Begin at the line that has "1553x786 pixels." and continue through the end of the entries. Give those lines again with "feature tile" swapped for "settings tile", leave everything else unchanged, and omit the pictures.

######

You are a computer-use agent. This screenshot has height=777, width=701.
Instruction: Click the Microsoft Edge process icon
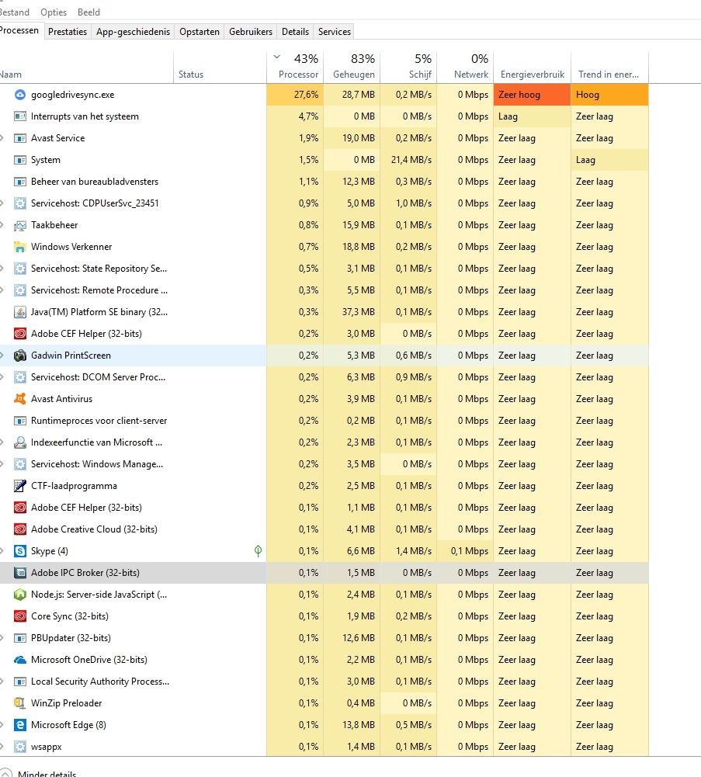click(x=20, y=725)
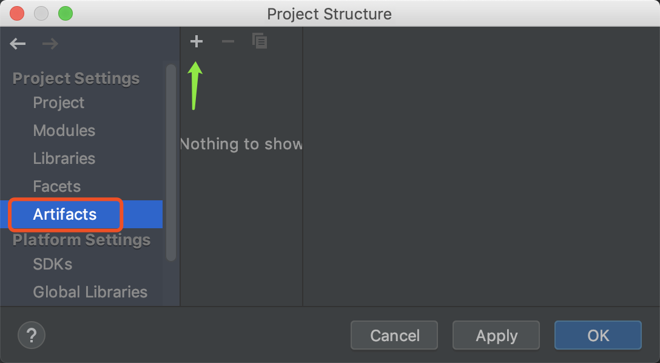Open help with the question mark button
Viewport: 660px width, 363px height.
click(32, 335)
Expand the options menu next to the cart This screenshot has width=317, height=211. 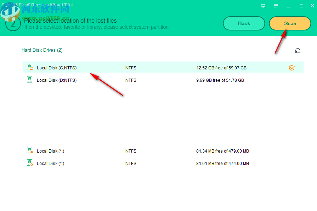(276, 6)
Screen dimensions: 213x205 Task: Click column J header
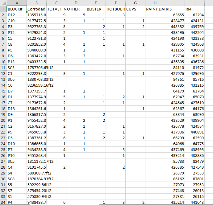click(x=194, y=3)
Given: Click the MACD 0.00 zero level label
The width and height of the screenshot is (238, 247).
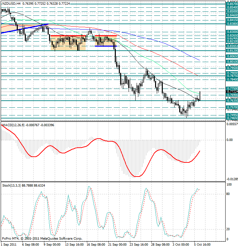Looking at the screenshot, I should [230, 140].
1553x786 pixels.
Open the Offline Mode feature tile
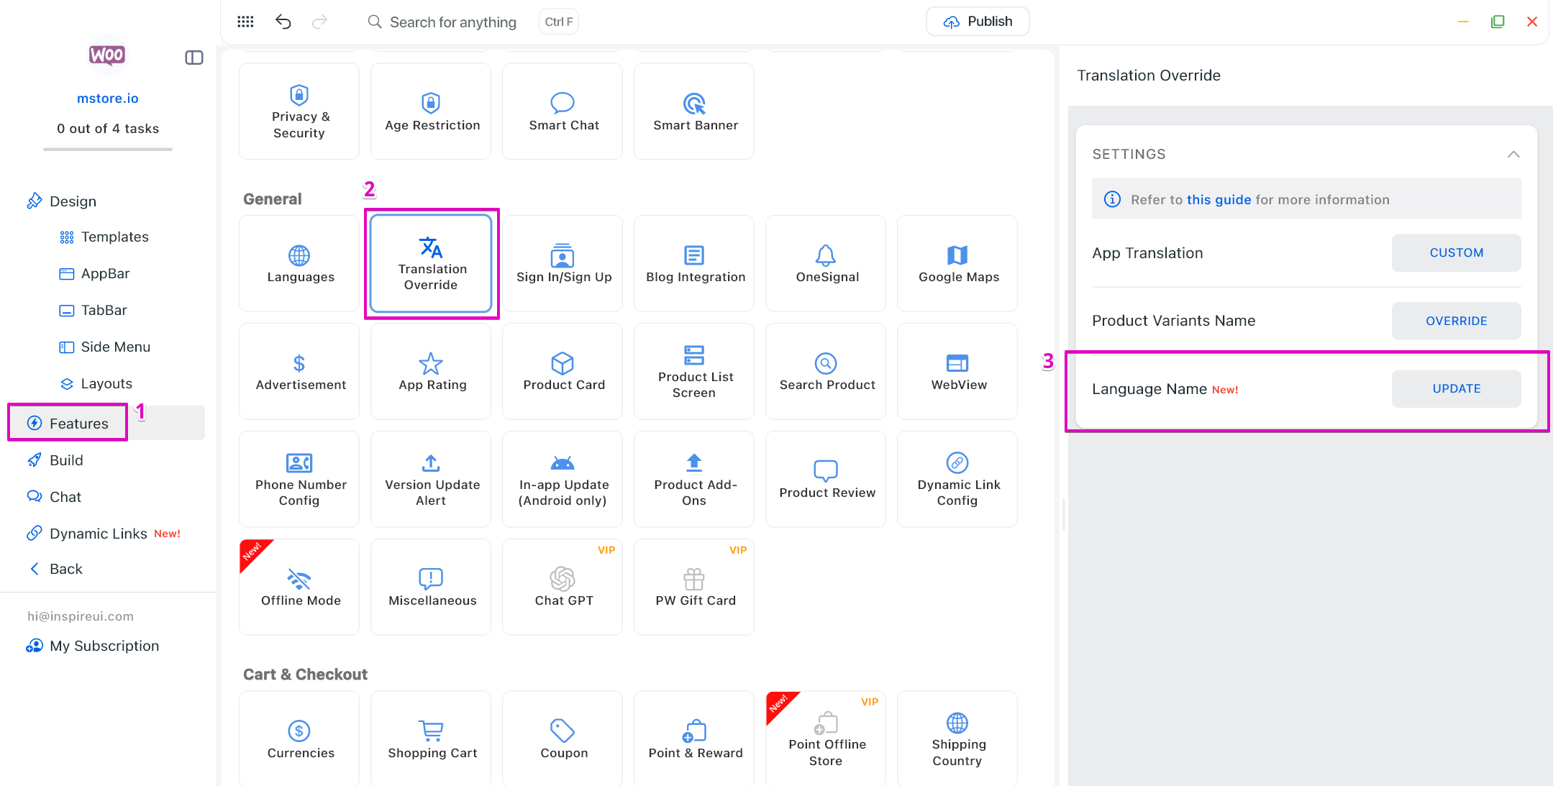299,587
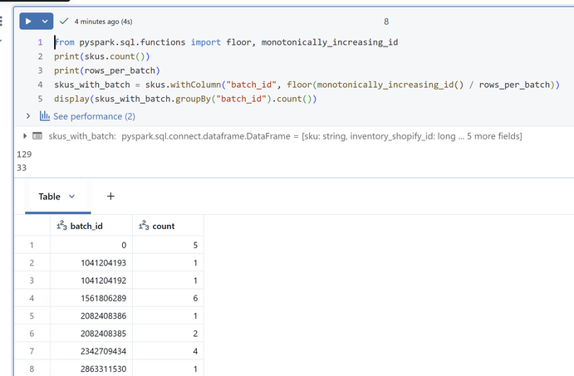Click line number 1 in the code editor
The image size is (574, 376).
(x=39, y=42)
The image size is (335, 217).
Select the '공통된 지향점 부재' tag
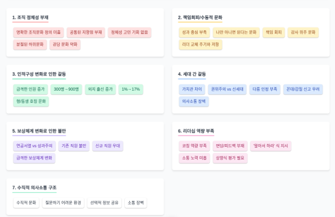click(86, 32)
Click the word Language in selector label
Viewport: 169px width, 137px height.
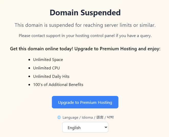[70, 117]

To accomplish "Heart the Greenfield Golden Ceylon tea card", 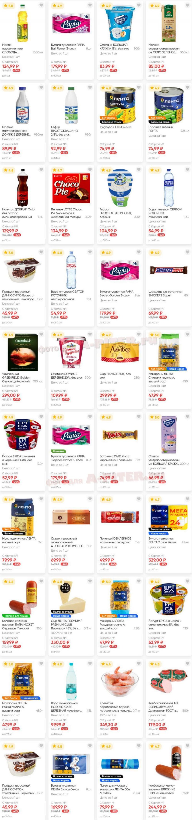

######

• _Exercise answer_:
1553x786 pixels.
Open the Offline Mode settings tile
299,587
Click line number 1 in the code editor
The image size is (574, 376).
(x=39, y=42)
The image size is (335, 217).
Select the '공통된 지향점 부재' tag
click(86, 32)
Click the word Language in selector label
Viewport: 169px width, 137px height.
[70, 117]

To accomplish "Heart the Greenfield Golden Ceylon tea card", 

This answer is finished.